Jack is a happy and healthy six year old boy. Occasionally he visits Graham, his next door neighbour, and helps him with the gardening. Recently Graham has started touching Jack, and Jack is unsure about if this is okay or not. Graham assures him that it’s fine, and perfectly normal. Graham turns on his computer and shows Jack pictures of other little boys who are also being touched. The other little boys seem to be enjoying it, and there are lots of pictures. Jack thinks that perhaps it is normal, even though he’s still a little unsure.

While the two accounts above are fictional, they represent the thousands of children who are affected by child pornography online. One example of a real life case involves Ian Green, a 45 year old unemployed convicted sex offender from West Sussex. In August 2010, Green admitted to making, possessing and distributing child pornography. He used eleven difference accounts on the social networking site Facebook to distribute both still images and videos. Green created private groups on Facebook, and only allowed others to join when they had verified their trustworthiness, normally by uploading images of child pornography themselves (BBC News, 2010).
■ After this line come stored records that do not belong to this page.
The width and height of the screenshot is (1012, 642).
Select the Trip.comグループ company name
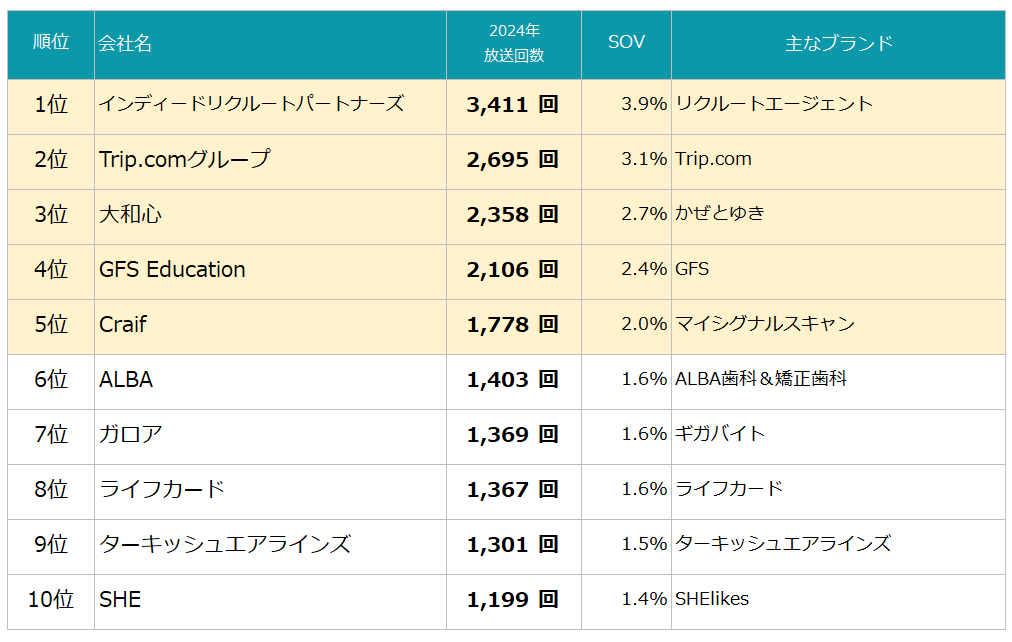point(185,159)
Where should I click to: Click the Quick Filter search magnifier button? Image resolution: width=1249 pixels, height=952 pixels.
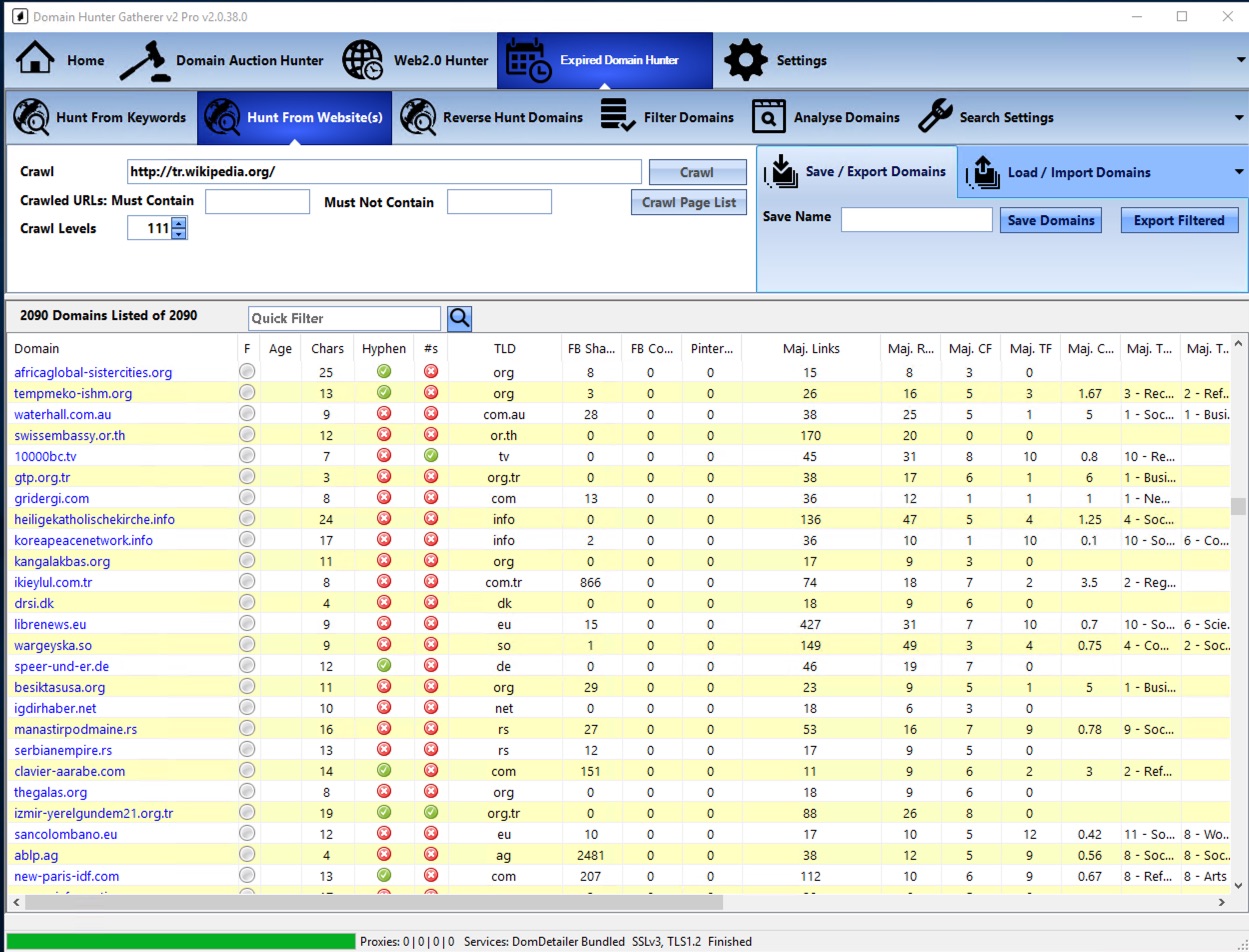click(x=459, y=318)
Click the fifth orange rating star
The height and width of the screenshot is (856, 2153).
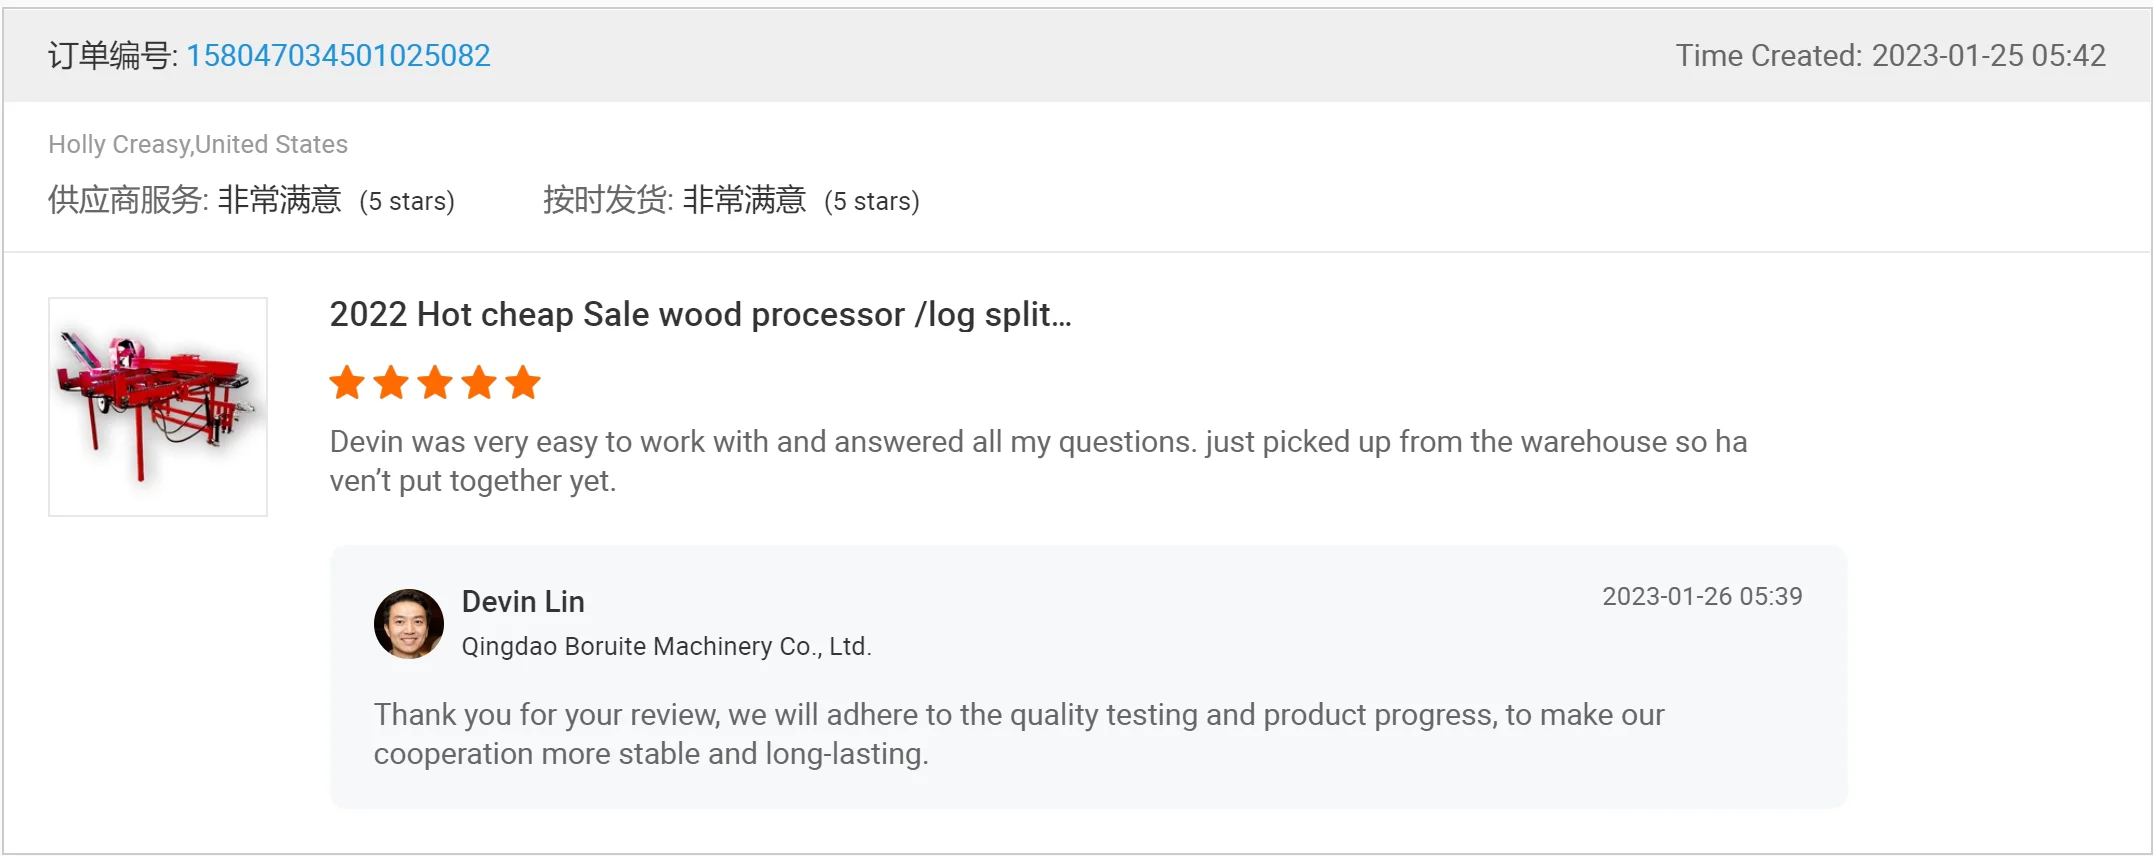523,383
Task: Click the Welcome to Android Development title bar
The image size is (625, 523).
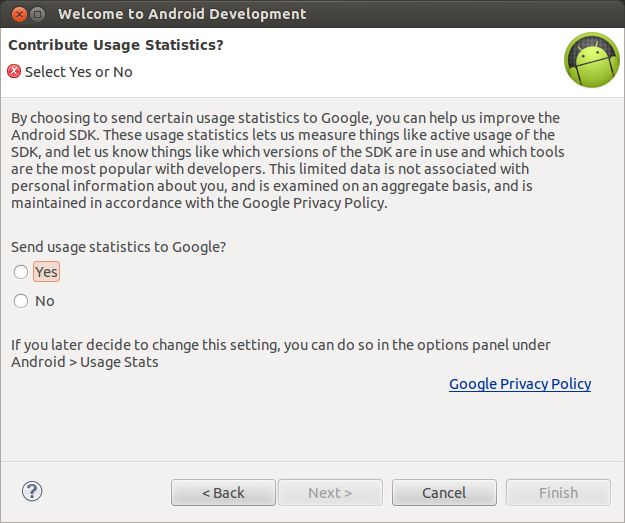Action: 312,14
It is difficult to establish one commonly accepted definition of child pornography. The acceptability of images that depict minors in nude or sexually explicit scenes has varied throughout history and across cultures, with some of the most famous examples being depictions of Shakespeare’s Romeo and Juliet, in which Juliet is just thirteen years old. Tate (1990) indicates that sexualised images of children were being traded and collected soon after cameras became more widely available in the early nineteenth century, although the early images were generally of poor quality and difficult to obtain (Wortley & Smallbone, 2006). As technology has developed, the quality of the images and the ease of access have improved dramatically.
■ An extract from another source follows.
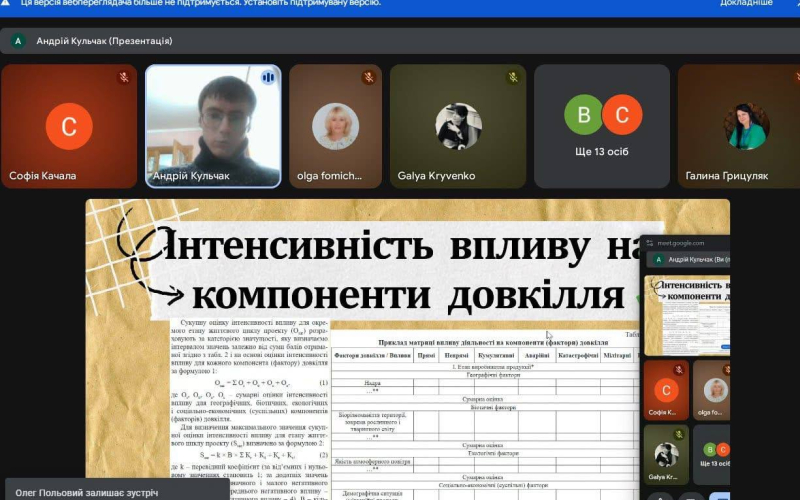The height and width of the screenshot is (500, 800).
Task: Open Галина Грицуляк's participant tile
Action: pyautogui.click(x=739, y=126)
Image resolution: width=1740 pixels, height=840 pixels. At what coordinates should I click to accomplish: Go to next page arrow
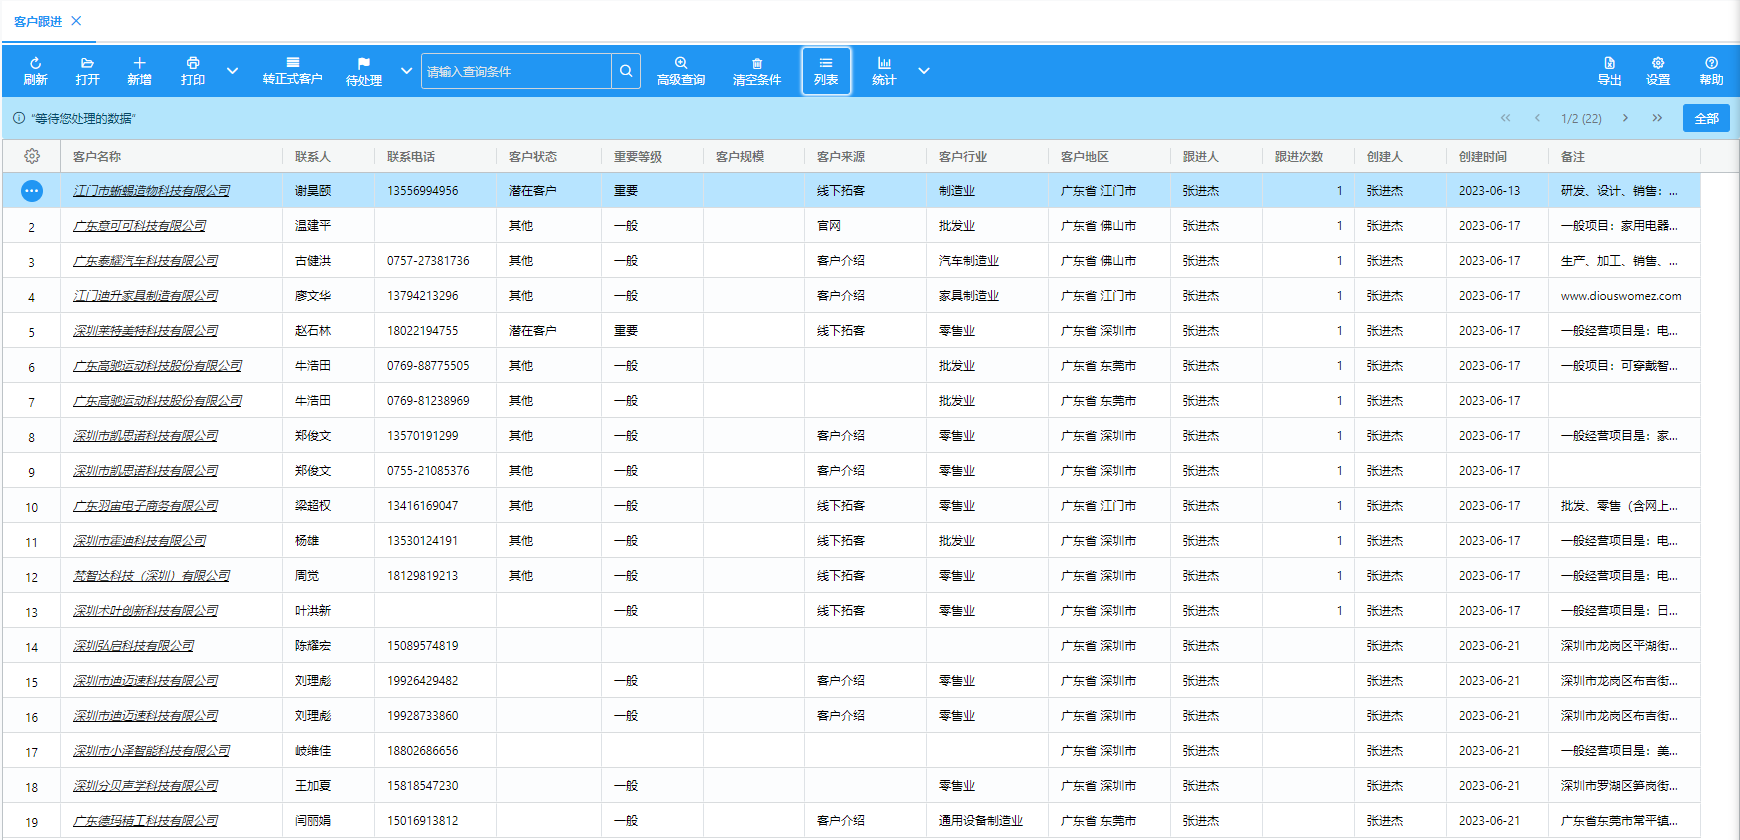tap(1625, 118)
While most individuals intuitively feel that child pornography is easily identifiable, there are several classification systems available, some of which would include images that are present in most family photo albums. This has resulted in making child pornography difficult to define in a legal sense. Wortley and Smallbone (2006) outline the history of child pornography laws in the United States of America, indicating that the first federal law regarding the issue was passed in 1978, with the first laws regarding computers and child pornography being passed ten years later, with the laws being progressively tightened since then. In brief, the content of the images does not have to involve obscene behaviour, but may include suggestive explicit content of any person under the age of eighteen. It is not only an offence to produce or trade the image, but also simply to possess it, and the image only needs to have been accessed, not saved to the offender’s own computer. Definitions in academic literature are also quite diverse (Endrass et al, 2009), and confusion is added by phenomena such as ‘barely-legal pornography’ (where the individuals in the image are close to the age of consent, often just eighteen years old), and ageplay, where an adult may pretend to be a child, often wearing a costume. In other cases, the image may be of an adult, but the person’s head has been replaced with a child’s, or virtual child characters (actually controlled by adults) may be used to create pornographic images (as was the case in the ‘Wonderland’ area of Second Life as reported by Sky News in October 2007).